ODFW: No wolves released in HR Co.


WOLVES from the Walla Walla pack in Umatilla County seen in a remote camera image taken in January 2017. Despite rumors, according to ODFW no wolves have been released in Hood River County, and the last confirmed sighting was in 2015.

Photo courtesy of Oregon Department of Fish and Wildlife
WOLVES from the Walla Walla pack in Umatilla County seen in a remote camera image taken in January 2017. Despite rumors, according to ODFW no wolves have been released in Hood River County, and the last confirmed sighting was in 2015.



Rumors that wolves have been let loose in the Hood River Valley sparked local conversations — but according to the Oregon Department of Wildlife, those stories were false.

Jeremy Thompson, district wildlife biologist for ODFW’s Mid-Columbia District, said there is “no validity” to the claim.

Thompson said he heard a story third-hand in December that wolves had been released in the county. That’s not the case, he said, and not just for the Hood River area.

“ODFW has never released (a wolf) in the state of Oregon,” Thompson said.

The wolf packs residing in northeast and southern Oregon migrated naturally into the state from Idaho or were born here, according to ODFW’s website. The latest wolf count, done in 2016, found a minimum of 112 statewide.

Thompson explained that there haven’t been any confirmed wolf sightings in Hood River County since spring of 2015, when a lone collared wolf “briefly entered the east side of the county before moving south into Klamath County.”

The male gray wolf, OR-25, was migrating from a pack in northeastern Oregon. The wolf was found dead that October near Fort Klamath, the Salem Statesman Journal newspaper reported.

There was another confirmed wolf sighting recently before the OR-25 case, in which someone found tracks in the Mid-Columbia region.

However, state biologists have not confirmed that any wolves live there.

“We’ve documented migrant wolves ... we have yet to document residency,” Thompson said.

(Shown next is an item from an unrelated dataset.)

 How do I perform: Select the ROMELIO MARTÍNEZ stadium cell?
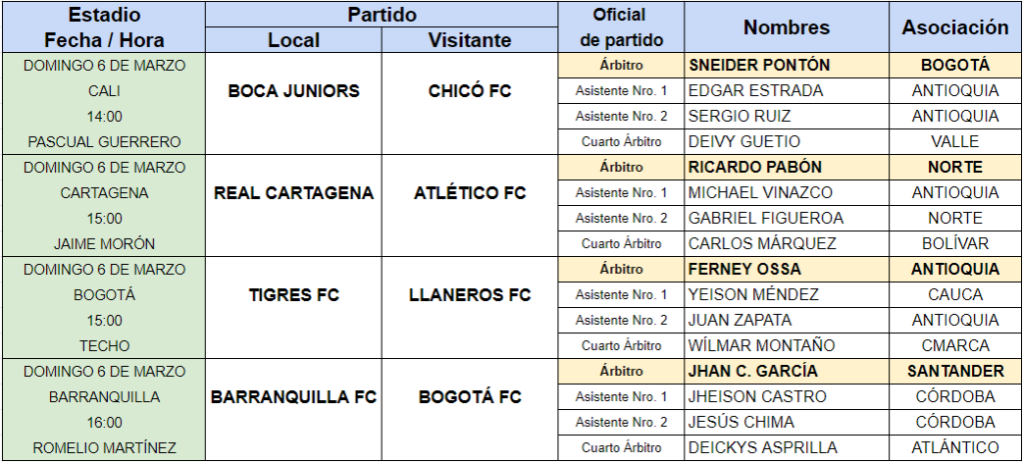pos(104,448)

Gray wolves in the western two-thirds of the state are still protected by the federal Endangered Species Act. The U.S. Fish and Wildlife Service is the lead management agency for wolves west of Highways 395-78-95.Thompson said if there was a confirmed sighting, staff would do their best to get out and investigate it.

ODFW has an online form for submitting wolf sightings at www.dfw.state. or.us/Wolves/wolf_reporting_form.asp

Thompson recommends that if people do see wolves, tracks, or scat, they should log the time and date, GPS coordinates, and take photos to submit. Those interested can also call the ODFW office in The Dalles at 541-296-4628.

Management plan

The state wildlife agency is updating its overarching management plan for wolves statewide.

The goal is “ensuring the conservation of gray wolves as required by Oregon law while protecting the social and economic interests of all Oregonians.”

A working copy of the revised Oregon Wolf Conservation and Management Plan is available online at bit.ly/2j1w4nt.

ODFW is preparing for adoption and rule-making of the document, scheduled for a commission meeting Jan. 19 in Salem. Public testimony will be taken at that meeting and can be submitted via email at odfw. commission@state.or.us.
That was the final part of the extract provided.